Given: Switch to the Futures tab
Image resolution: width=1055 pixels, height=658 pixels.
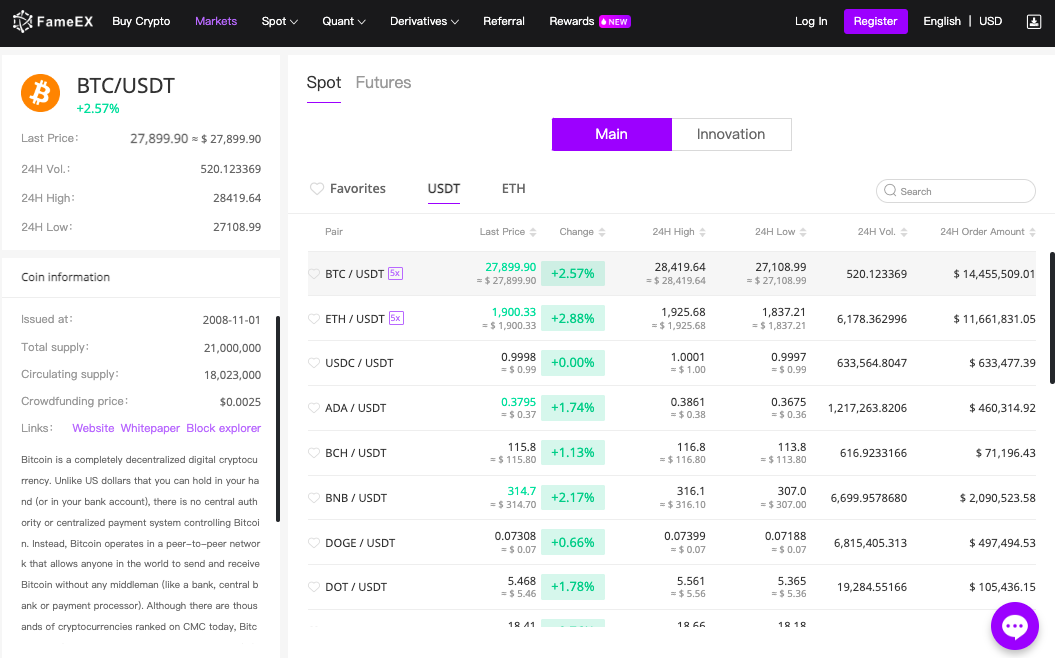Looking at the screenshot, I should (x=383, y=83).
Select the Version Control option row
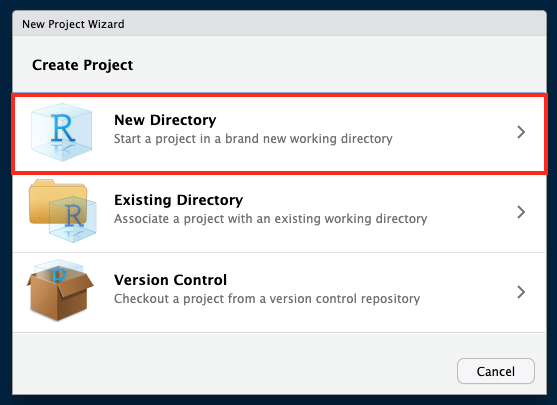 click(279, 293)
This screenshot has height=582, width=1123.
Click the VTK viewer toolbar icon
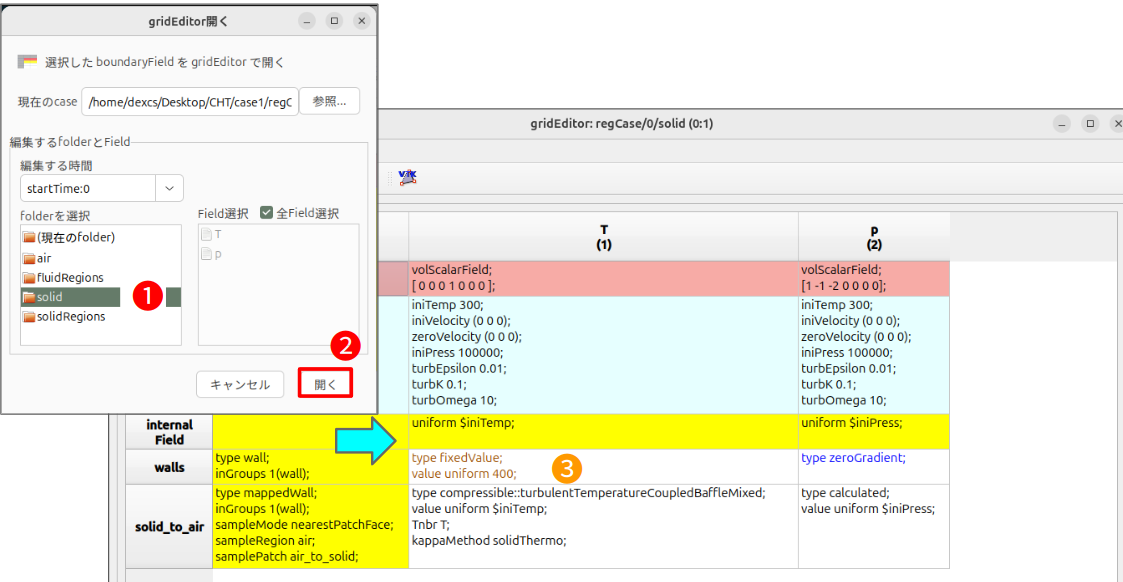click(407, 177)
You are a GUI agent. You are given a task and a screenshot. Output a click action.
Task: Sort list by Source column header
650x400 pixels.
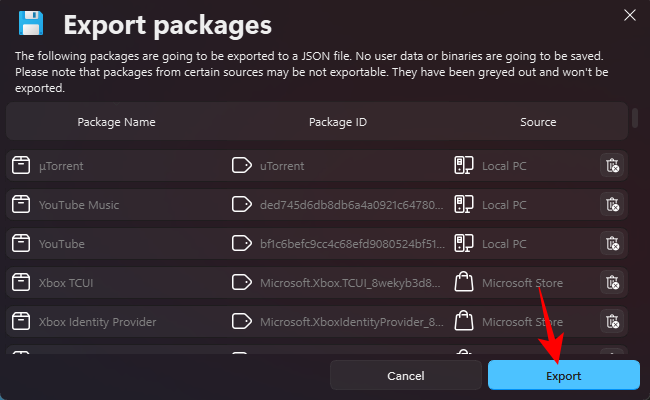[538, 122]
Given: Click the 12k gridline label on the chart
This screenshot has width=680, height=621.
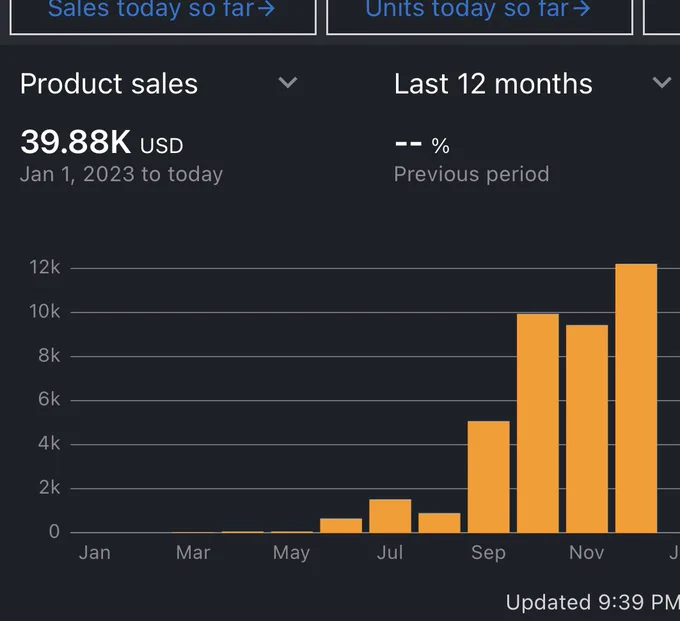Looking at the screenshot, I should [x=45, y=267].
..............................
Gather every line of the data above that contains the string "height". Treat uppercase and lowercase letters as distinct.

Image resolution: width=1055 pixels, height=658 pixels.
This screenshot has height=582, width=1123.
This screenshot has width=680, height=621.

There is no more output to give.